Primera clave: Fue un trovador y no un cabalista
Llull cambió de vida y de
profesión -se convirtió- pasados los 30 años, y no porque se aburriera de su
vida como cortesano del rey de Mallorca, sino porque se le apareció Jesucristo.
En agradecimiento, quiso dedicar su vida a convertir a otros, y particularmente
a los musulmanes, pues había nacido en una isla recién conquistada al Islam.
A pesar de este cambio de
profesión -de trovador a filósofo- Llull siguió siendo toda su vida un
aficionado a los juegos y artes con los que atraer la atención del público:
esta vez no ya para alabar la habilidad del artista, sino para conocer a Dios.
Pero conviene no olvidar que sus trucos no esconden magia ni ocultismo, sino
que son solamente eso, formas de entretener para que no decaiga el espíritu en
el esfuerzo por la búsqueda de la verdad.
Segunda: El arte para encontrar
la verdad
Llull afirmó haber hallado un
arte para encontrar la verdad (ars inveniendi veritatis). Lo halló después de
más de diez años de intenso estudio y más o menos por la fecha (1274) en que
murieron santo Tomás de Aquino y san Buenaventura. El arte es, como su nombre
indica, un método, una forma de pensar, y no un contenido: no es otra cosa que
el uso riguroso de la lógica.
Pero también un uso perseverante,
pues no es arte lo que no se repite con destreza. Es, por tanto, un ejercicio,
un plan, una forma que quiere ser sencilla para alcanzar algo difícil, como son
las verdades más excelsas, aquellas que se refieren a Dios.
Tercera: hay que frotarse con la
verdad hasta que salta la chispa
Algunos -como Leibniz- se han
quedado con la envoltura del arte luliano, creyendo que la verdad es un modelo
matemático, o una combinación de verdades que se mezclan y derivan unas de
otras a partir de las figuras en que Llull propone meditarlas conjuntamente.
Aquí se olvida lo dicho sobre el
aspecto lúdico-artístico del arte luliano, pero, sobre todo, lo dicho acerca de
que el arte no es un cubilete para mezclar cócteles con ingredientes secretos,
sino un juego para obligar a la mente a rozarse con las verdades más sublimes.
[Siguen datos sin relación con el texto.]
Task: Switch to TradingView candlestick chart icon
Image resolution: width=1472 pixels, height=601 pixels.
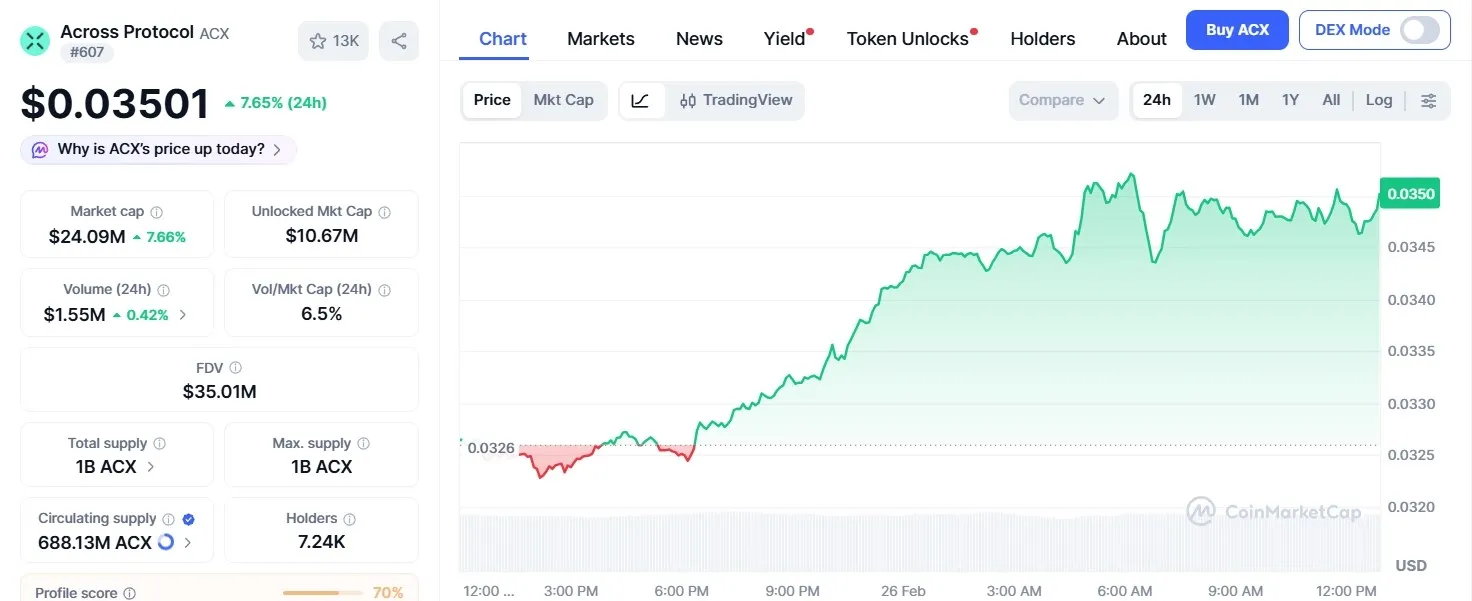Action: (736, 100)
Esta clave puede expresarse con
un refrán como el de que a las ideas hay que darles vueltas. No se trata de
manejar conceptos con rigor lógico, sino de manosearlos, de frotar la razón con
los conceptos más elevados, de modo que una mente que no estaba cerrada a las
verdades sobrenaturales llegue a comprenderlas a la luz de los principios de
razón natural
Para llegar a las verdades más
difíciles de comprender no basta con un solo intento. Éste es el sentido que en
el lenguaje ordinario damos a la expresión dar vueltas a las cosas. Llull
comprendió que si quería trovar (encontrar y ayudar a otros a encontrar) a
Dios, no debía bombardear con argumentos al interlocutor, sino enseñarle a
meditar ciertas verdades, pocas, de modo que, dándoles vueltas, le permitieran
comprenderlas. Llull propone combinar entre sí las verdades, con la esperanza
de que una combinación determinada permita a uno comprenderlas, mientras que
otro las comprendería mejor con otra combinación distinta.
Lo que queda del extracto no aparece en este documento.